FIG. 1 is a partial sectional view showing a first embodiment of the present invention, and FIG. 2 is a sectional view showing essential parts of the second embodiment of the invention. 20... Exhaust valve (switching element), 24... Valve stem, 32, 34, 42, 44... Coil spring, 38... Guide shaft, 46... Armature, 48
...Flange (support part), 56...Ferromagnetic element,
58...Magnetic core of adjustment magnet, 60...Coil of adjustment magnet, 62, 66...Coil of opening/closing (switching) magnet, 64, 68...Magnetic core of opening/closing (switching) magnet, 72... Between 〓(Magnetic resistance part), 74... Electron beam welding part.

Claims (1)

[Scope of Claims] 1 Switching elements 20, 24 movable between two opposing switching positions, and switching elements 20, 24 that are movable between two opposing switching positions; two switching electromagnets 62, 64, 66, 68 which are energized to alternately hold them in position; a guide shaft 38 which moves following the switching elements 20, 24; and a spring system 32, 34, 42, 44. An electromagnetic control device comprising adjustment magnets 58, 60 integrally constructed with one of the switching electromagnets 62, 64 to move the equilibrium point between the center position and the off-center position between the two switching positions.
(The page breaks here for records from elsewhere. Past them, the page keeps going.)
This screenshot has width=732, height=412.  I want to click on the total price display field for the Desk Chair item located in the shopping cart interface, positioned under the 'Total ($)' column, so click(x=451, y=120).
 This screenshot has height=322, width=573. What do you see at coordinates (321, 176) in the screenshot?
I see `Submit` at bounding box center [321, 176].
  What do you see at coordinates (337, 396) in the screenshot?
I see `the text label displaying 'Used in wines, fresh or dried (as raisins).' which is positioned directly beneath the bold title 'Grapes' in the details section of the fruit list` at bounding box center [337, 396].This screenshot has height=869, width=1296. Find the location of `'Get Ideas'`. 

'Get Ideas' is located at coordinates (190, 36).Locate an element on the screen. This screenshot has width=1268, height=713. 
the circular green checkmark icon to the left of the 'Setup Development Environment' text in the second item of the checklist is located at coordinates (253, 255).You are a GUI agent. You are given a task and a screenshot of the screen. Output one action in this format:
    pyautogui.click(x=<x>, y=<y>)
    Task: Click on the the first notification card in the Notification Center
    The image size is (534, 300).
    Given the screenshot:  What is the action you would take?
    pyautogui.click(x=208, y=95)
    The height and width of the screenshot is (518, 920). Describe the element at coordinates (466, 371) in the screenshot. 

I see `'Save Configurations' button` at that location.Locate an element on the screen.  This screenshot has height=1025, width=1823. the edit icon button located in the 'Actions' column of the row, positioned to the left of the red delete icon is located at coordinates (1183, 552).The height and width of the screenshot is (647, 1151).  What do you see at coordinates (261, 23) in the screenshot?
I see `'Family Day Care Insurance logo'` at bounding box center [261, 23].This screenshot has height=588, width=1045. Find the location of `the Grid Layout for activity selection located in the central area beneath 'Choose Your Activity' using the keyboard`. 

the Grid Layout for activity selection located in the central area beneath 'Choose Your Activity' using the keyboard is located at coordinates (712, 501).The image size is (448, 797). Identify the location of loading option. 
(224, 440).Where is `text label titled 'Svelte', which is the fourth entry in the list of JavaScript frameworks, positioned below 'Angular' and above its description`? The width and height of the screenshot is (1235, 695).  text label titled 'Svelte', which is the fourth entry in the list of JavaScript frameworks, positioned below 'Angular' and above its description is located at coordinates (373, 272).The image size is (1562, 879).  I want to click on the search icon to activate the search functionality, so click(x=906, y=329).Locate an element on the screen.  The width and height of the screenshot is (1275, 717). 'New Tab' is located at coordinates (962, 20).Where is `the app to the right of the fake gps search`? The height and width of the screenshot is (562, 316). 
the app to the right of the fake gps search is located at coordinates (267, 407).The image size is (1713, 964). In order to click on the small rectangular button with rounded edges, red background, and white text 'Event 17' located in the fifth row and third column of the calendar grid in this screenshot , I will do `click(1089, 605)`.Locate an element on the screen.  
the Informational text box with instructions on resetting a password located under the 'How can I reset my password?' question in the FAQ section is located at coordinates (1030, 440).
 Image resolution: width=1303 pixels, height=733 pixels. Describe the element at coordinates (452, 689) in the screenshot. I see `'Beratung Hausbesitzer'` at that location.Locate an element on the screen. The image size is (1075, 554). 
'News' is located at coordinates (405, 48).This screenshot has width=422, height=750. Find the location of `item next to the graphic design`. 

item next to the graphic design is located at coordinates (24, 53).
The magnetic core 64 of one switching electromagnet
An electromagnetic control device for a switching element, characterized in that the magnetic core 58 of the adjusting magnet and the magnetic core 58 of the adjusting magnet are magnetically separated from each other via a magnetic resistance section 72. 2 Adjustment magnet core 58 and switching magnet core 6
4. The electromagnetic control device according to claim 1, wherein materials of 4 and 68 are different. 3. The electromagnetic control device according to claim 2, wherein the magnetic cores 64, 68 of the switching magnets are made of a sintered material. 4. The electromagnetic control device according to any one of claims 1 to 3, wherein the magnetic core 64 of the one switching magnet is coupled to the magnetic core 58 of the adjusting magnet by electron beam welding. . 5. The electromagnetic control device according to any one of claims 1 to 4, wherein the material of the magnetic core 58 of the adjustment magnet is a sintered material. 6. The magnetic resistance section 72 connects the air between the magnetic core 58 of the adjustment magnet and the magnetic core 64 of the one switching electromagnet and/or
The electromagnetic control device according to any one of claims 1 to 5, characterized in that it is formed as a gap filled with a paramagnetic material.